The comments that did come in were interesting. A few of the best follow below with our comments:
“Thanks, just bought 5 gallons of DEF at Walmart. Easier than traveling with a Pig.” Yes, DEF is now readily available at Wal-Mart and many other retail outlets that cater to the RV crowd. There really is no reason to ever run out. Do check the expiration date prior to purchase, though. I would think most things in life would be easier than traveling with a pig.

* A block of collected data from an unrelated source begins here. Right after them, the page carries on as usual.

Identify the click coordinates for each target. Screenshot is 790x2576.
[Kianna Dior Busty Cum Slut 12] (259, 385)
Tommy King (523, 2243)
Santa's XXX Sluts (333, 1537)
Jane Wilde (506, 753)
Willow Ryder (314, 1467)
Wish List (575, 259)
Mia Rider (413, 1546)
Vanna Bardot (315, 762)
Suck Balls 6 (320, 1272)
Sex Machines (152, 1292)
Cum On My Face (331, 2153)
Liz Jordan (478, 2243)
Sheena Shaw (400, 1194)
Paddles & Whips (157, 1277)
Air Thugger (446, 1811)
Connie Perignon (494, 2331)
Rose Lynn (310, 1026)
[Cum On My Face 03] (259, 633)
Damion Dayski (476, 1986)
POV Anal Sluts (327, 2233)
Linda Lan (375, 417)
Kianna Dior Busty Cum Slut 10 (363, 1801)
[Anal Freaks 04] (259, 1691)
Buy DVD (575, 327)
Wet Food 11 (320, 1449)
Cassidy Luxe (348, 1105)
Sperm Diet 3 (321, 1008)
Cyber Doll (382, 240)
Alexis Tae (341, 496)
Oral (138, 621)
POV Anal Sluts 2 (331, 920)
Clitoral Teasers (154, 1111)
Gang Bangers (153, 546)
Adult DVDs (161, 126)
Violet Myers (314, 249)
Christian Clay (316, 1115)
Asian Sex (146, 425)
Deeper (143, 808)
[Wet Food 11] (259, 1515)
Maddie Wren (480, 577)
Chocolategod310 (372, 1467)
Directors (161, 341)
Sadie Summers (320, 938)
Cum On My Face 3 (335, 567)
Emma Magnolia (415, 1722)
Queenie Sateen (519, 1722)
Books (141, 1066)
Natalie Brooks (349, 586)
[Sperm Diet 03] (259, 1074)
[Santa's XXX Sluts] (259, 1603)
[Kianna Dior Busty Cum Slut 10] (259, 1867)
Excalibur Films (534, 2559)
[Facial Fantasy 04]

“I would like to know if you can mix different brands of DEF without causing any problems.” We’ve seen documentation that recommendeds NOT to mix DEF brands but can’t really imagine what the result would be. Cummins, the top provider of diesels for today’s motorhomes, advises only that you use DEF that meets ISO specifications and that makes sense. We’d suggest using the same brand when possible, but an off-brand when on the road should have no deleterious effects. Don’t stress about it.
“Regarding shelf life of DEF, should we assume that it applies to the DEF in the vehicle DEF tank…if one isn’t driving thousands of miles?” Yes, for infrequent RV travelers the expiration date of the DEF already in the tank should be noted. For these people we recommend topping up with fluid well before its expiration date and in extreme situations, outdated DEF should be withdrawn with a syringe and topped up with fresh prior to hitting the road.
“I did not know about this. Thanks a lot. There are two monster owners manuals I need to read. Diesel is much more complicated and expensive to maintain than gas.” We really hate to hear comments like this but the author has a point. Diesels, long the simplest and most reliable of engines, are now becoming much more advanced and, as a result, more complicated. This brings to mind a video I saw once of an ancient Mercedes station wagon from their legendary W123 series. This old diesel wagon had been languishing behind a barn for years; in fact a tree had grown through the engine compartment and now provided shade for the car. A couple of curious grease monkeys topped up the fluids, dropped in a fully charged battery and after 30 seconds of cranking the engine STARTED and idled smoothly -with a tree growing through it! I can’t imagine any of today’s computerized diesels pulling off a feat like this after ten years of neglect. Lots of the W123 diesels are still available on today’s market with half a million miles or more on the clock and sell for a premium based on their reputation for longevity and reliability. They are also well suited to a simple conversion that enables them to run on discarded fryer grease -if you don’t mind leaving the unmistakable odor of french fries wherever you go. In the interest of full discretion, these old school diesels are known to be ponderously slow getting up to speed, noisy, finicky on cold mornings, and expell huge plumes of blue smoke every time you start them -traits long since engineered out of today’s diesels. I guess my point would be that instead of waxing nostalgic about the good old days (like I just did), we should embrace the advancements and learn to live with them. DEF is here to stay and its ability to turn noxious exhaust into water and clean air is a miracle of engineering and something we should all agree is a good thing.
“Based on your article I got the impression that you can’t “introduce urine” to your DEF tank but I have heard from other people that the urea in urine is the exact same as in DEF and it will work fine in a pinch.” A quick search online shows that 2.5 gallons of DEF is available from many retailers for about $20.00. For all sorts of reasons, mechanical as well as social, please plan ahead. I think I speak on behalf of everyone here when I say that none of us want to wake up on a beautiful summer morning and look out our motorhome window, cup of coffee in hand, and see you “introducing urine” to your DEF tank. Your cooperation is greatly appreciated. On that note I will conclude the Pig Urine portion of our discussions.